Online-Auktion: Vorsicht bei Angebotsänderung

(red/dpa). Wer bei einer online-Auktion ein Angebot einstellt, sollte im Hinterkopf behalten, dass dieses Angebot in der Regel verbindlich und damit auch unveränderbar ist. Eine spätere Änderung wird nicht Teil des Angebots und ist damit für den Bieter auch nicht von Bedeutung.


In dem von der Arbeitsgemeinschaft IT-Recht im Deutschen Anwaltverein (DAV) mitgeteilten Fall bot eine Frau ihren Opel Kadett, Baujahr 1972, bei eBay zum Verkauf an. Die Auktion sollte am 9. März 2014 enden. Zwei Tage vor Auktionsende schrieb die Anbieterin:

„Das Umbauprojekt geht ab sofort in seine heiße Phase und mir fehlt der Platz, um den Opel weiter stehen zu lassen. Deshalb muss der Opel nach dem Ende der Auktion innerhalb von sieben Tagen gegen Barzahlung am Artikelstandort abgeholt werden. Danach bin ich gezwungen, den Opel an einen geeigneten Ort einlagern zu lassen. Die dadurch entstehenden Lagerkosten von 11 Euro pro Tag bis zum Tag der Abholung gehen dann zulasten des Käufers. Als Bieter erklären Sie ihr Einverständnis mit dieser Regelung.“

Rücktritt vom Gebot?

Der Mann, der zu dieser Zeit Höchstbietender war, schrieb der Frau: „Hallo, bitte streichen Sie mein Gebot, ich habe einen anderen Kadett erstanden und möchte Ihren nicht mehr kaufen.“ Kurz vor Ende der Auktion schrieb er eine zweite Mail und wies noch einmal ausdrücklich darauf hin, dass er das Fahrzeug nicht abholen werde.

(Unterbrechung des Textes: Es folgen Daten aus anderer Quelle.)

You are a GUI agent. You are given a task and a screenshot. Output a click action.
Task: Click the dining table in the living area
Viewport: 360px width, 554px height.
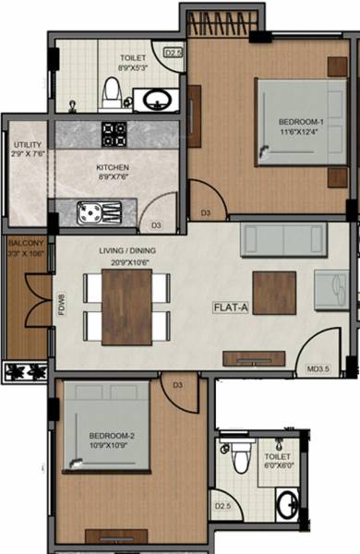point(126,306)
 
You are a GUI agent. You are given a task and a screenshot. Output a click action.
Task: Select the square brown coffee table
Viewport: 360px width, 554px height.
point(274,293)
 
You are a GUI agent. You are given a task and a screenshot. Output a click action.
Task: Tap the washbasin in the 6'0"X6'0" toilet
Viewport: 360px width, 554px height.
point(288,504)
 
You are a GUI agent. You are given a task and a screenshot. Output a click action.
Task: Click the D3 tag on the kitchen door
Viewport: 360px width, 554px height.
point(157,224)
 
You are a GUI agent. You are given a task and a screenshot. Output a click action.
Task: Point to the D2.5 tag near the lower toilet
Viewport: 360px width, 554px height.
point(222,505)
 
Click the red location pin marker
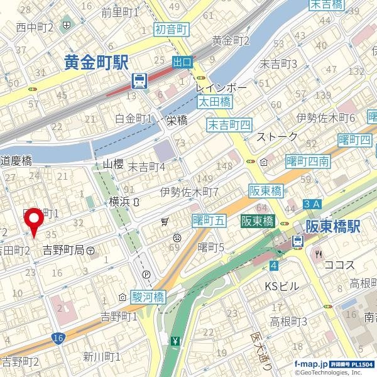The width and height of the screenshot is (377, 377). click(x=33, y=222)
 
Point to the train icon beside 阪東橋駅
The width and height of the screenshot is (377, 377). click(x=297, y=241)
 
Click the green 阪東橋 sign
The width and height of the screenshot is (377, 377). click(x=258, y=222)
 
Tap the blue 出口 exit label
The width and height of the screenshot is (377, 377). click(x=182, y=62)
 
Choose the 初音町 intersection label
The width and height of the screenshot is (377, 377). click(x=171, y=30)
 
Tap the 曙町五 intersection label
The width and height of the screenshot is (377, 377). click(x=209, y=220)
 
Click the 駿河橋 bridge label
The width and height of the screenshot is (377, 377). click(x=148, y=297)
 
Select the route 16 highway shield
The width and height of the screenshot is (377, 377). click(x=58, y=338)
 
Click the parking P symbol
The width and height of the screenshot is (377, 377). click(x=146, y=275)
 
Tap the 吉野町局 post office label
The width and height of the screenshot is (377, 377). click(x=68, y=250)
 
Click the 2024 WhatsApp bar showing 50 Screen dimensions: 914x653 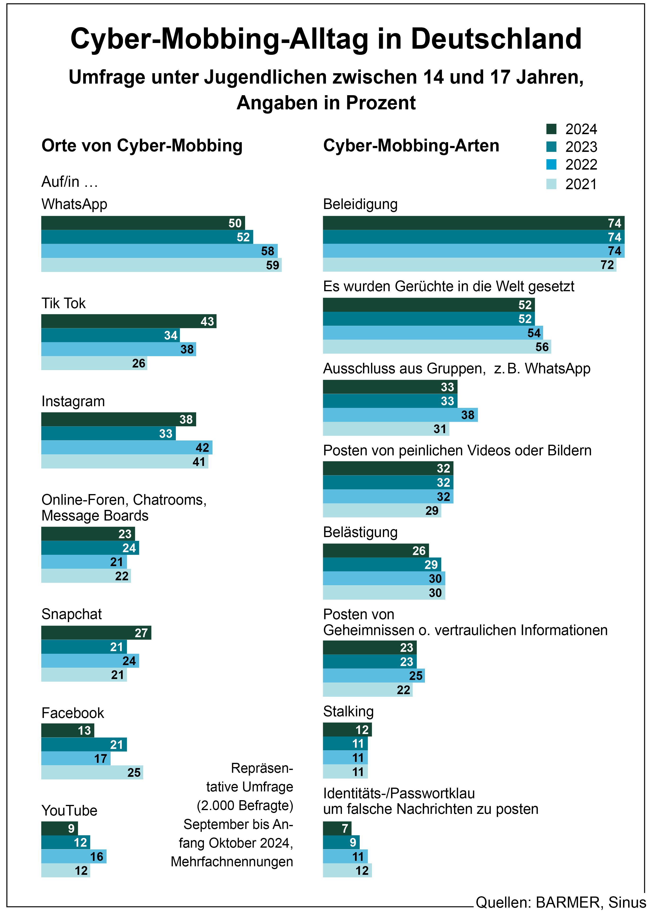pyautogui.click(x=143, y=223)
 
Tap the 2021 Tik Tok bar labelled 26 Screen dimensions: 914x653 pyautogui.click(x=94, y=363)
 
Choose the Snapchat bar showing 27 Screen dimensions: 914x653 pyautogui.click(x=96, y=633)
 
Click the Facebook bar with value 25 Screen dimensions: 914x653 pyautogui.click(x=92, y=772)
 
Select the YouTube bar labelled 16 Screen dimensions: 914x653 pyautogui.click(x=74, y=856)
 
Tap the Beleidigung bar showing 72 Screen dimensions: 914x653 pyautogui.click(x=469, y=265)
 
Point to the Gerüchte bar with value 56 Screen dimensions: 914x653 pyautogui.click(x=437, y=347)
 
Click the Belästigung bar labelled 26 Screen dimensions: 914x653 pyautogui.click(x=376, y=551)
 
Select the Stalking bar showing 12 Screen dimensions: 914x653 pyautogui.click(x=347, y=730)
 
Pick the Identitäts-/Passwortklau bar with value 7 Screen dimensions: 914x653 pyautogui.click(x=337, y=828)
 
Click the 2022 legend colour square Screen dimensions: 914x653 pyautogui.click(x=551, y=164)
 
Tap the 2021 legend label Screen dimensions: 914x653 pyautogui.click(x=581, y=184)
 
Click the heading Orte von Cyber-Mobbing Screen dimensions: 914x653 pyautogui.click(x=142, y=145)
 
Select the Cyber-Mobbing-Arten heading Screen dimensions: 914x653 pyautogui.click(x=411, y=145)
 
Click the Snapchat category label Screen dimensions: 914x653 pyautogui.click(x=72, y=614)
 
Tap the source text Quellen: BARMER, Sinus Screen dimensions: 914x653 pyautogui.click(x=561, y=902)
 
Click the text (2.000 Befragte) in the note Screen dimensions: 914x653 pyautogui.click(x=245, y=805)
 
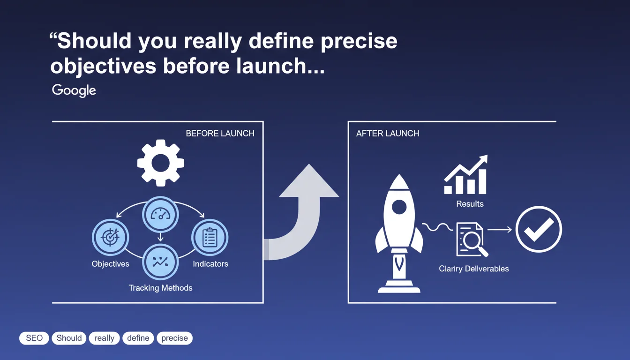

Da der Mann Höchstbieter blieb, erhielt er den Zuschlag für das Fahrzeug, auf dem die Frau nun aber zunächst sitzen blieb. Der Mann war der Meinung, dass nachdem die Anbieterin ihr Angebot geändert hatte, sein Gebot für ihn nicht mehr bindend war. Er behauptete, er hätte niemals auf den Opel Kadett geboten, wenn die später eingefügte Bestimmung von Anfang an im Angebot enthalten gewesen wäre.

Die Frau dagegen war der Meinung, der Bieter sei an sein Gebot gebunden. Als auch ein Mahnschreiben ihres Rechtsanwalts ohne Erfolg blieb, klagte sie. Sie forderte den Kaufpreis, die Übernahme der Lagerkosten für das Fahrzeug sowie der vorgerichtlichen Mahngebühren für das anwaltliche Schreiben.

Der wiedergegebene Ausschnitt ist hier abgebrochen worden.